Protokoll der Sitzung vom 17.12.2008

ich glaube, diese Formulierung ist so in Ordnung.

Und was den FDP-Änderungsantrag betrifft, kann ich nur sagen, wir bleiben hier bei unserer Formulierung.

(Gino Leonhard, FDP: Das verwundert uns nicht.)
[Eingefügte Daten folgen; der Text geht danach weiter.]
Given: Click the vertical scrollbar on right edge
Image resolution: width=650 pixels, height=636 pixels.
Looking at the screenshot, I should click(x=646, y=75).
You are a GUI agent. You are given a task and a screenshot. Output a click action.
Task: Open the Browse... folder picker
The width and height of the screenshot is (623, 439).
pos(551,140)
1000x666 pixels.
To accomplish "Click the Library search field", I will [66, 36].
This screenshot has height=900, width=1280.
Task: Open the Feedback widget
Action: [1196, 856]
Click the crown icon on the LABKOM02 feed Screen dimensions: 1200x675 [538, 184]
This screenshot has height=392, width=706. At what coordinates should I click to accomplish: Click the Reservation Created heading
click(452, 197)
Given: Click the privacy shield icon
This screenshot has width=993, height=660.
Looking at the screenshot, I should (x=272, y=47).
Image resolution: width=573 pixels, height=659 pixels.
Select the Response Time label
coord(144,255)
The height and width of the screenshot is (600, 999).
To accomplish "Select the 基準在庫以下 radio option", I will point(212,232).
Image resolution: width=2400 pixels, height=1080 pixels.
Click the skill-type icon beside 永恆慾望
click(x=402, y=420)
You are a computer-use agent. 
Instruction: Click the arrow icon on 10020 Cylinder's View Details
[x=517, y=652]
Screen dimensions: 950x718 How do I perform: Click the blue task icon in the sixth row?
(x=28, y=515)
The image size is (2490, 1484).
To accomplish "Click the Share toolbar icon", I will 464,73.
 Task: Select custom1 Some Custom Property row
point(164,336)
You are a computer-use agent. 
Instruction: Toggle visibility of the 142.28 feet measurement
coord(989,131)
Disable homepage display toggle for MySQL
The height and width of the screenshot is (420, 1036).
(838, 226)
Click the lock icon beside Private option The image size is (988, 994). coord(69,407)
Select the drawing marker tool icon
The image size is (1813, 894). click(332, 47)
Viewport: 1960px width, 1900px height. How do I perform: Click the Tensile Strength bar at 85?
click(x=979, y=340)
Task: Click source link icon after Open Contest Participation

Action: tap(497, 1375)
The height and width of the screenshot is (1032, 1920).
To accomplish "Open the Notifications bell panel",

In diesem Zusammenhang, meine sehr verehrten Damen und Herren, begrüße ich sehr, dass der Bundesrat in seiner Stellungnahme zum Entwurf des Gesetzes zur Modernisierung des Vergaberechts vom Mai 2008 für die Vergabepraxis innerhalb einer interkommunalen Zusammenarbeit eine rechtliche Klarstellung beschlossen hat. Dann werden wir mal sehen, Frau Kollegin Borchardt, wie diese rechtliche Klarstellung aussieht, und ich hoffe, dass wir dann in der Tat etwas klarer sehen,

(Barbara Borchardt, DIE LINKE: Aha! Darum streichen Sie das erst mal raus.)

weil ganz klar ist, dass mit überzogener Anwendung des europäischen Vergaberechts die politisch gewünschte interkommunale Zusammenarbeit in einem hohen Maße beeinträchtigt beziehungsweise erschwert wird. Und ich glaube, jeder von uns und von Ihnen hat das auch in der Praxis schon mal selbst erlebt. Sie sind ja häufig in der Kommunalpolitik tätig. Den Kommunen entstehen bei diesem Verfahren hohe Kosten und die Funktionsfähigkeit der kommunalen Selbstverwaltung wird eingeschränkt, da der kommunale Gestaltungsspielraum abnimmt. Das kann ja wohl niemand im Ernst wollen. Darum müssen wir alle Anstrengungen unternehmen, dass die EU-Kommission sich für die Vereinfachung weiterer Rechts- und Verwaltungsverfahren und Vorschriften einsetzt und zum Beispiel auch auf Informations- und Berichtspflichten verzichtet. Und hier ist mein Eindruck, da gibt es noch in der Tat eine Menge zu tun.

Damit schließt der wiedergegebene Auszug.